「素人ジョギング愛好家」として、タイムが早くなる方法を科学する
農産物の輸入の仕事をしています荒川防火水槽研究会と申します。名前は趣味のブログからそのまま使っています。
防火水槽を探すのが趣味ですが、 #ジョギング も趣味です。始めて10年、最初は2kmも走れませんでしたが、最近は週末に18kmほど走っています。
他の趣味と同じく、自分であれこれ工夫したり試行錯誤するのが楽しい部分です。ジョギングもトレーナーについたりせず、自分でどうやったら早く走れるのか模索しました。
ジョギングのタイムを早くする私的分析を書いてみます。ご参照ください。なお私は専門家でも何でもありませんので、正しい理論はしかるべき専門家へどうぞ!
1 正しくジョギングを「定義」する
最初はジョギングを「苦しくても頑張る競技」だと考えていましたが、実は、
「いかにラクに早く長く走れるかの競技」
であると気づきました。正しく定義すれば上達のポイントも正確になっていきます。
2 フォーム
「ラクに早く長く走る」ためには、エネルギーを無駄にしないため、効率の良いフォームが重要になります。
理論的に正しいフォームがあるのと同時に、個人それぞれに最も合ったフォームがあるはず。というのは、各人の体の構造や姿勢は、個人が生きてきた経過を反映してオリジナルだからです。
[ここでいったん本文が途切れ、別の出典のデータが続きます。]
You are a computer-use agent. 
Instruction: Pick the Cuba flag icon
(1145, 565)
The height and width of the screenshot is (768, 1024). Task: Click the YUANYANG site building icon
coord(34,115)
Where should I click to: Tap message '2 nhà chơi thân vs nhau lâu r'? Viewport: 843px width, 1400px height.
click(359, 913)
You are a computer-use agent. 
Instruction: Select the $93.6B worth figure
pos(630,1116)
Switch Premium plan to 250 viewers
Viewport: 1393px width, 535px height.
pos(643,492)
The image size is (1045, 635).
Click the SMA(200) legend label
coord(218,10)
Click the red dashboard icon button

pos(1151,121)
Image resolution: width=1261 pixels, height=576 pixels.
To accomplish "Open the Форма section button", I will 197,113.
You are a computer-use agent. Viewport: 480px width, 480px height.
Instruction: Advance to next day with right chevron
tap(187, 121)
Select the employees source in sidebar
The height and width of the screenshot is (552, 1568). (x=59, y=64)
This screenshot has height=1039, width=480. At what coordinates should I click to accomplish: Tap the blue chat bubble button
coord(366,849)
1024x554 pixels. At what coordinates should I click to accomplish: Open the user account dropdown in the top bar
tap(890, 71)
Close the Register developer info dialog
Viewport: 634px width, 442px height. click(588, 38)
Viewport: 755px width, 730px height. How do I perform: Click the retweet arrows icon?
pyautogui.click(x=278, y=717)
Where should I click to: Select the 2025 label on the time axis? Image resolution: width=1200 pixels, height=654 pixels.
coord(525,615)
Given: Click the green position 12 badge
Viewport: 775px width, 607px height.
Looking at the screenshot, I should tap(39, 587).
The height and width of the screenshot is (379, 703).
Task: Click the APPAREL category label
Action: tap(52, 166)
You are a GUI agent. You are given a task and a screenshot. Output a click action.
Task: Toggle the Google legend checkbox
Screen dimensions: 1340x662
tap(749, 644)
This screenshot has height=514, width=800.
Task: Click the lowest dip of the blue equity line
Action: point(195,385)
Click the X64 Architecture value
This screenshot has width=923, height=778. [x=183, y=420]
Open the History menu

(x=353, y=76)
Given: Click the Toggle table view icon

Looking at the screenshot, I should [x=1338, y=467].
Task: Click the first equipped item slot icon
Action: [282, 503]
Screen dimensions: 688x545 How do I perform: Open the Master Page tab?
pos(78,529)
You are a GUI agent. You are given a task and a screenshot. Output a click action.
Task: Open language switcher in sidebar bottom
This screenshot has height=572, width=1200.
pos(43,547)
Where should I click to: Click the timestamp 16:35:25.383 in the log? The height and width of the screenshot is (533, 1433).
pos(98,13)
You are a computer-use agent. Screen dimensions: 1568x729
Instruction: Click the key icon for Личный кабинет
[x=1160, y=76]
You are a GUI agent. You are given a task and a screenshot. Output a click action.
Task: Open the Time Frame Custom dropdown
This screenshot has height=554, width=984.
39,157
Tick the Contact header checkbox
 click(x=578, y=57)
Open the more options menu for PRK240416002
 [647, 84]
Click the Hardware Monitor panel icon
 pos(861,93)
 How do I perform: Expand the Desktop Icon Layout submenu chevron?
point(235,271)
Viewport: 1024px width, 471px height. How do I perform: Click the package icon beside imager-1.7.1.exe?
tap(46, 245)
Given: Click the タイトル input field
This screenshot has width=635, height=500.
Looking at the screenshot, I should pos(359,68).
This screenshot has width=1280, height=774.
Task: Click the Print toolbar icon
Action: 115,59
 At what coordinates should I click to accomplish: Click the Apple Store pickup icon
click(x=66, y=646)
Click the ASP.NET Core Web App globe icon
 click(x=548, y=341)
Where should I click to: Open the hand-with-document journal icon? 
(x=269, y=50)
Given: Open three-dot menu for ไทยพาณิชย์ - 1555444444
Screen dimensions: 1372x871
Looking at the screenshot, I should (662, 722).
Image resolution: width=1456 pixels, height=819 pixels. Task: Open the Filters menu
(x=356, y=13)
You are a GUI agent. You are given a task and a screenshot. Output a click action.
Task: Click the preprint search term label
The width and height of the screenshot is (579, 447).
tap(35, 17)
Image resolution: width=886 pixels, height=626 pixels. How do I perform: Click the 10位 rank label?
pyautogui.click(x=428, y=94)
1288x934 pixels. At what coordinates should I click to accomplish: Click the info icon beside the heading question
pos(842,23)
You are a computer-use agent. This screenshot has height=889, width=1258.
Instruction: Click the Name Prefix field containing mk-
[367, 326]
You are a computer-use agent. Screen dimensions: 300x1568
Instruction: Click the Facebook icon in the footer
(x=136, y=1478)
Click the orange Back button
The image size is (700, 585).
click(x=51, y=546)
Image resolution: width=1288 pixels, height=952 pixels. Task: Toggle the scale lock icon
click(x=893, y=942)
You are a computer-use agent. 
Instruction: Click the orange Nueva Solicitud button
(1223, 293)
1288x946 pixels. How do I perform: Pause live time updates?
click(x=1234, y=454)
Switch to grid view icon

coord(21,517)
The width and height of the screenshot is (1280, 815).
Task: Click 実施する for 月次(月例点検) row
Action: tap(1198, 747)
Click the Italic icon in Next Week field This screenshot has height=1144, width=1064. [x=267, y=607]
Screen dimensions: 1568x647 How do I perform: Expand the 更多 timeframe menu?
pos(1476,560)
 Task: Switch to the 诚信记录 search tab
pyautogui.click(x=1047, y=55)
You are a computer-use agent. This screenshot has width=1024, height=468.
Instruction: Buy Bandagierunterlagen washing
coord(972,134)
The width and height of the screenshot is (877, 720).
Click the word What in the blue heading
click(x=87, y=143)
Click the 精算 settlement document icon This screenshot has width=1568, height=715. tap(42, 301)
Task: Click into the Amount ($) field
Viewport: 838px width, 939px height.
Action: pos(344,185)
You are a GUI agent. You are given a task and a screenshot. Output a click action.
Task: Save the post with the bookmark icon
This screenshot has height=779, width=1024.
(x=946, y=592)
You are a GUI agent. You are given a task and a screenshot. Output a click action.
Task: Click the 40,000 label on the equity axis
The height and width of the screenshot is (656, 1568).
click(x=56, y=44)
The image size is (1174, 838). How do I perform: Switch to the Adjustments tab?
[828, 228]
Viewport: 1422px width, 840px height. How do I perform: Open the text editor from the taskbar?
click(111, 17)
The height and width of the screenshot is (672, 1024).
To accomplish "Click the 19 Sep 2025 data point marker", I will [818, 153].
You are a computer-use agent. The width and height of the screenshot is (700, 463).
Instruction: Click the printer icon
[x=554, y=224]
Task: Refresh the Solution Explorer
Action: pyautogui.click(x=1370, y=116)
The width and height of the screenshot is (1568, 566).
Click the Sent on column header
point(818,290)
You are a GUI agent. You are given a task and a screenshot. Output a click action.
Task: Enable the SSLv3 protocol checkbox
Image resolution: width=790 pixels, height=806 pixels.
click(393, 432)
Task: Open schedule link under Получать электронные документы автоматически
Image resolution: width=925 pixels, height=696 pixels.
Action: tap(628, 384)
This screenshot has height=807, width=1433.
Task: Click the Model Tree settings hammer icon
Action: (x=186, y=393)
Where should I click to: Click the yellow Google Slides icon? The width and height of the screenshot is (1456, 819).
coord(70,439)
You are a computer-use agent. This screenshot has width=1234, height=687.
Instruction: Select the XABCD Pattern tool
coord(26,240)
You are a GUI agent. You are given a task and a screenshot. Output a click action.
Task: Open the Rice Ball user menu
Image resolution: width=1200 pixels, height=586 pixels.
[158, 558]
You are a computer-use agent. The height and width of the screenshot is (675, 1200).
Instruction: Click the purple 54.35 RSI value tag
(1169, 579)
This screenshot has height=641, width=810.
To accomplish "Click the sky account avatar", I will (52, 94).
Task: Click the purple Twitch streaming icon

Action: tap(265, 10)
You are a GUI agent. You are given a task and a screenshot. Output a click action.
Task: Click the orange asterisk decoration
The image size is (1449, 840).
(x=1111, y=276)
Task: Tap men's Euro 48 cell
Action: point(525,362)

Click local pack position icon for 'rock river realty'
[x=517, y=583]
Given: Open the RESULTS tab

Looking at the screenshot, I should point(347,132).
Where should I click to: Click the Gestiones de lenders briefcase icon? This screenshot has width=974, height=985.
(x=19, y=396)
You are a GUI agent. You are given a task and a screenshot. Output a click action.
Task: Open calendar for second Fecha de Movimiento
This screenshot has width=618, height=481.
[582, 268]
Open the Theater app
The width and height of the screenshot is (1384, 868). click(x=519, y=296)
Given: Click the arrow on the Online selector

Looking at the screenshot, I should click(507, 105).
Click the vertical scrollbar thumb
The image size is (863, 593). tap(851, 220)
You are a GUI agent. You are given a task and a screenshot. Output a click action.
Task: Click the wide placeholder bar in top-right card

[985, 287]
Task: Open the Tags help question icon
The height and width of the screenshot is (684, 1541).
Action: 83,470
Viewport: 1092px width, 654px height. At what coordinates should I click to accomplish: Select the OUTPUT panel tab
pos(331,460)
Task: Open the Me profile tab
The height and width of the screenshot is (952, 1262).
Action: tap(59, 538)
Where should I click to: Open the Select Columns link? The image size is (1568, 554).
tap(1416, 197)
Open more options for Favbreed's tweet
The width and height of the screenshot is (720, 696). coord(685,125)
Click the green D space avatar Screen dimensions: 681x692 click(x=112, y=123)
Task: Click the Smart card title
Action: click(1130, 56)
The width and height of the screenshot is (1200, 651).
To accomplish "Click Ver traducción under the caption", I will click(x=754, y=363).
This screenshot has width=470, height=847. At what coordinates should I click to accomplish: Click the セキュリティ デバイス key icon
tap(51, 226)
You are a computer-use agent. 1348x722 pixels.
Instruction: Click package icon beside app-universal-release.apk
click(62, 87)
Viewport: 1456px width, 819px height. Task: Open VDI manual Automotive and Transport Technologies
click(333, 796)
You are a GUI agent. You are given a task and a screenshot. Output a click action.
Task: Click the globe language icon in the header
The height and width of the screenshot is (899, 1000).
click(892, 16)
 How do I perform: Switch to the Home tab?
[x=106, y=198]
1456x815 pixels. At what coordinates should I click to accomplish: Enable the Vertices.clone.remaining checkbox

例えば、体が硬くて前かがみになりやすい私は、逆に体の硬さを"利用"して足に力が伝わるフォームとし、また走っている時に前かがみだと上半身を支える無駄な力を使ってしまうので、重心が体の中心に来るよう注意しています。
「自分だけに合ったフォーム」を探るのは、自分にしかできない楽しみです。
3 ボトルネックはどこか
ジョギングを始めた頃、「心肺機能」と「足の筋肉」が弱いため、早く走ることができませんでした。練習で徐々に鍛えられましたが、その過程で、上達の途上ではどちらか一方が #ボトルネック になっていることに気づきました。
つまり、足の筋肉が鍛えられると心肺機能が制約条件になり、心肺機能が鍛えられると今度は足の筋肉が制約条件になる・・・まさに、 #エリヤフ #ゴールドラット 「 ザ #ゴール 」の #制約理論 です。
いまどこに制約があるかがわかれば、それに応じた練習ができます。心肺機能を鍛えるなら短い距離を早く走り、足の筋肉を鍛えるには速度を落として長く走るなど。
4 頭が限界を作る
もうダメだ!と思ってから、そのあともう少し走れたという経験が何度かあります。これは、心配性な脳が「ヤバイ、もう走るのやめよう」と言うからだと思います。でも実は心肺機能や足の筋肉はそうでもなくて、まだまだ走れる状態の方が多い。
こうした、脳と体のせめぎ合いをジョギング中に楽しむことが出来てから、また少しタイムが伸びた気がします。
私は一人で走る一匹狼型ですが、最近同じ職場に来られた方は仲間で走るタイプだそうです。早く終われた日は亀有の自宅まで歩いて帰ることもある猛者で、私のジョギング魂に火をつけてくださっています。